One other way to keep revenue coming in as an artist is to provide better quality live experiences which people value and want to buy. For instance, take the comedian and radio/TV host, Adam Carolla. His podcast is recognized by the Guiness Book of World Records as the #1 most downloaded podcast of all time. But he doesn't charge listeners a cent for it.
Distribution to the end-user is free. He is paid by advertisers (which is an obvious answer) and by doing live appearances - which are rivalrous and scarce, and thus command about $90 a ticket (or so the concert hall down the street where he'll be appearing next week would like me to believe).
There's nothing wrong with that and perhaps that's the right model for some people going forward.
However, I should be clear that it's a giant mistake for people to ask me what the "right" model is, and it's an even bigger mistake of me to try to guess.
The only correct answer is: I don't know.
The point of a free market economy is that it's a system where people try different models in a competitive environment and see which ones work and which don't.

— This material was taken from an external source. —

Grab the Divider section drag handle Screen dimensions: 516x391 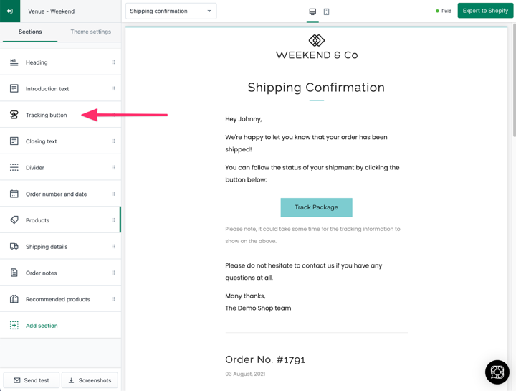click(x=113, y=167)
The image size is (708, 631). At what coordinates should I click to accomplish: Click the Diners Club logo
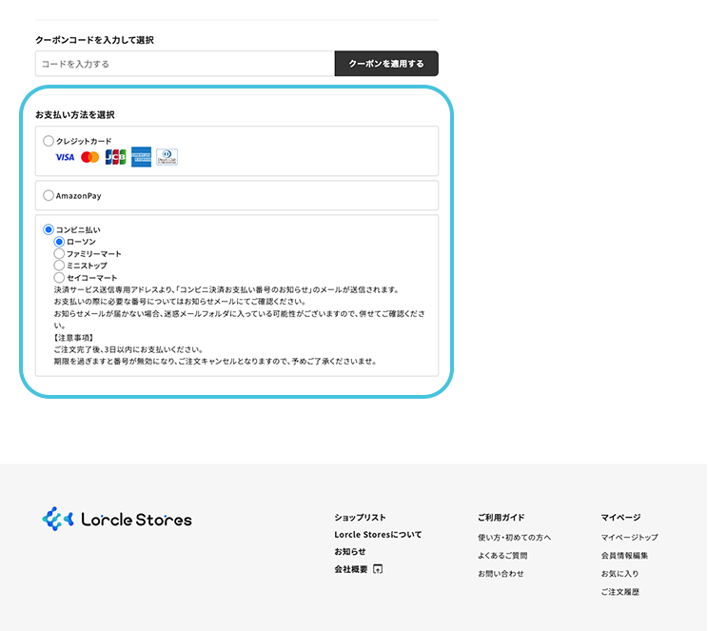tap(167, 157)
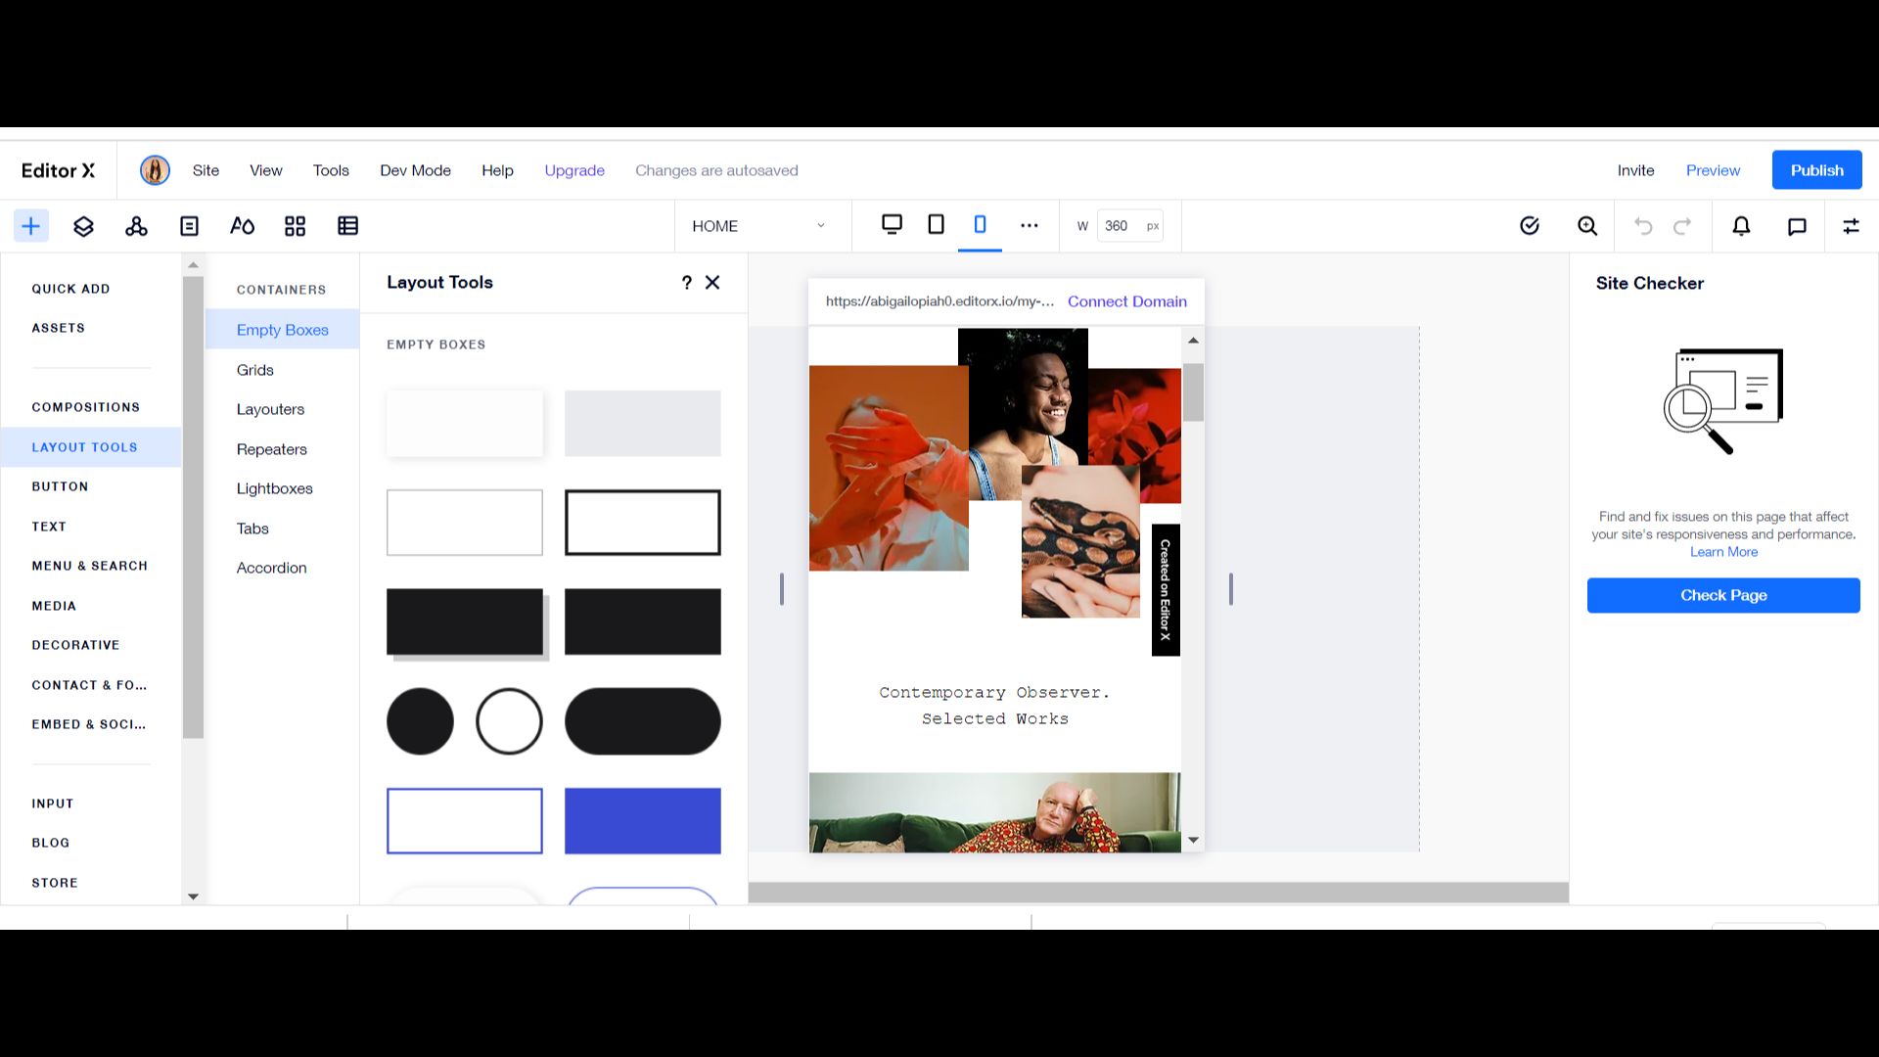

There are feedback mechanisms in prices, in profits & losses, and in observing the revealed preferences of consumer choices. All I know at the moment is that the 20th-Century media distribution model isn't working. It's up to a new generation of entrepreneurs and artists to figure out how to be professionals in the 21st-Century, not up to me to decide for them.
It's spontaneous order, not central planning, not... So we'll see what emerges!
At any rate, this is a monstrous continuation of a 500 word piece, so I want to close by just saying that everything I said at the Daily Caller was itself a copy of ideas that were never originally "mine" at all. Like everyone else, I built my ideas on those of men and women who came long before me.
"It has been pretended by some, (and in England especially,) that inventors have a natural and exclusive right to their inventions, and not merely for their own lives, but inheritable to their heirs. But while it is a moot question whether the origin of any kind of property is derived from nature at all, it would be singular to admit a natural and even an hereditary right to inventors. It is agreed by those who have seriously considered the subject, that no individual has, of natural right, a separate property in an acre of land, for instance.
By an universal law, indeed, whatever, whether fixed or movable, belongs to all men equally and in common, is the property for the moment of him who occupies it, but when he relinquishes the occupation, the property goes with it. Stable ownership is the gift of social law, and is given late in the progress of society. It would be curious then, if an idea, the fugitive fermentation of an individual brain, could, of natural right, be claimed in exclusive and stable property.
If nature has made any one thing less susceptible than all others of exclusive property, it is the action of the thinking power called an idea, which an individual may exclusively possess as long as he keeps it to himself; but the moment it is divulged, it forces itself into the possession of every one, and the receiver cannot dispossess himself of it. Its peculiar character, too, is that no one possesses the less, because every other possesses the whole of it. He who receives an idea from me, receives instruction himself without lessening mine; as he who lights his taper at mine, receives light without darkening me."
Jefferson - the father of American IP law - understood what I'm talking about now pretty well, it turns out.